[mod_cluster-dev] Handling crashed/hung AS nodes

Mon Mar 30 11:29:37 EDT 2009

On Fri, 2009-03-27 at 16:23 -0500, Brian Stansberry wrote:
> Paul Ferraro wrote:
> > On Fri, 2009-03-27 at 09:15 -0500, Brian Stansberry wrote:
> >> jean-frederic clere wrote:
> >>> Paul Ferraro wrote:
> >>>> Currently, the HAModClusterService (where httpd communication is
> >>>> coordinated by an HA singleton) does not react to crashed/hung members.
> >>>> Specifically, when the HA singleton gets a callback that the group
> >>>> membership changes, it does not send any REMOVE-APP messages to httpd on
> >>>> behalf of the member that just left.  Currently, httpd will detect the
> >>>> failure (via a disconnected socket) on its own and sets its internal
> >>>> state accordingly, e.g. a STATUS message will return NOTOK.
> >>>>
> >>>> The non-handling of dropped members is actually a good thing in the
> >>>> event of a network partition, where communication between nodes is lost,
> >>>> but communication between httpd and the nodes is unaffected.  If we were
> >>>> handling dropped members, we would have to handle the ugly scenario
> >>>> described here:
> >>>> https://jira.jboss.org/jira/browse/MODCLUSTER-66
> >>>>
> >>>> Jean-Frederic: a few questions...
> >>>> 1. Is it up to the AS to drive the recovery of a NOTOK node when it
> >>>> becomes functional again?
> >>> Yes.
> >>>
> >>>>  In the case of a crashed member, fresh
> >>>> CONFIG/ENABLE-APP messages will be sent upon node restart.  In the case
> >>>> of a re-merged network partition, no additional messages are sent.  Is
> >>>> the subsequent STATUS message (with a non-zero lbfactor) enough to
> >>>> trigger the recovery of this node?
> >>> Yes.
> > 
> > Good to know.
> >  
> >>>> 2. Can httpd detect hung nodes?  A hung node will not affect the
> >>>> connected state of the AJP/HTTP/S connector - it could only detect this
> >>>> by sending data to the connector and timing out on the response.
> >>> The hung node will be detected and marked as broken but the 
> >>> corresponding request(s) may be delayed or lost due to time-out.
> >>>
> >> How long does this take, say in a typical case where the hung node was 
> >> up and running with a pool of AJP connections open?
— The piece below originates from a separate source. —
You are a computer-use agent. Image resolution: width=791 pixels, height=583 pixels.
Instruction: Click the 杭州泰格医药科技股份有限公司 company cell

Is it the 10 secs, 
> >> the default value of the "ping" property listed at 
> >> https://www.jboss.org/mod_cluster/java/properties.html#proxy ?
> > 
> > I think he's talking about "nodeTimeout".
> > 
> 
> There's also the mod_proxy ProxyTimeout directive which might??? apply 
> since mod_proxy is what is being used. From the mod_proxy docs:
> 
> "This directive allows a user to specifiy a timeout on proxy requests. 
> This is useful when you have a slow/buggy appserver which hangs, and you 
> would rather just return a timeout and fail gracefully instead of 
> waiting however long it takes the server to return."
> 
> Default there is 300 seconds!!
> 
> It would be good to beef up the docs of this quite a bit. From the 
> mod_jk docs at 
> http://tomcat.apache.org/connectors-doc/reference/workers.html I can get 
> a pretty good idea of all the details of how mod_jk works in this area. 
> Not so much from 
> https://www.jboss.org/mod_cluster/java/properties.html#proxy 
> particularly when I factor in that it's mod_proxy/mod_proxy_ajp that's 
> actually handling requests.

Agreed.

> >> Also, if a request is being handled by a hung node and the 
> >> HAModClusterService tells httpd to stop that node, the request will 
> >> fail, yes? It shouldn't just fail over, as it may have already caused 
> >> the transfer of my $1,000,000 to my secret account at UBS. Failing over 
> >> would cause transfer of a second $1,000,000 and sadly I don't have that 
> >> much.
> > 
> > Not unlike those damn double-clickers...
> > 
> 
> Ah, that's what happened to my second $1,000,000! Thanks!
> 
> >>>> And some questions for open discussion:
> >>>> What does HAModClusterService really buy us over the normal
> >>>> ModClusterService?  Do the benefits outweigh the complexity?
> >>>>  * Maintains a uniform view of proxy status across each AS node
> >>>>  * Can detect and send STOP-APP/REMOVE-APP messages on behalf of
> >>>> hung/crashed nodes (if httpd cannot already do this) (not yet
> >>>> implemented)
> >>>>    + Requires special handling of network partitions
> >>>>  * Potentially improve scalability by minimizing network traffic for
> >>>> very large clusters.
> >> Assume a near-term goal is to run a 150 node cluster with say 10 httpd 
> >> servers. Assume the background thread runs every 10 seconds. That comes 
> >> to 150 connections per second across the cluster being opened/closed to 
> >> handle STATUS. Each httpd server handles 15 connections per second.
> >>
> >> With HAModClusterService the way it is now, you get the same, because 
> >> besides STATUS each node also checks its ability to communicate w/ each 
> >> httpd in order to validate its ability to become master. But let's 
> >> assume we add some complexity to allow that health check to become much 
> >> more infrequent. So ignore those ping checks. So, w/ HAModClusterService 
> >> you get 1 connection/sec being opened closed across the cluster for 
> >> status, 0.1 connection/sec per httpd.  But the STATUS request sent 
> >> across each connection has a much bigger payload.
> > 
> > True, the STATUS request body is larger than the INFO request (no body),
> > but the resulting STATUS-RSP is significantly smaller than the
> > corresponding INFO-RSP.
> > 
> 
> Ah, we're still using INFO for the connectivity checks? That's not good; 
> for sure we'd want to make that happen less often.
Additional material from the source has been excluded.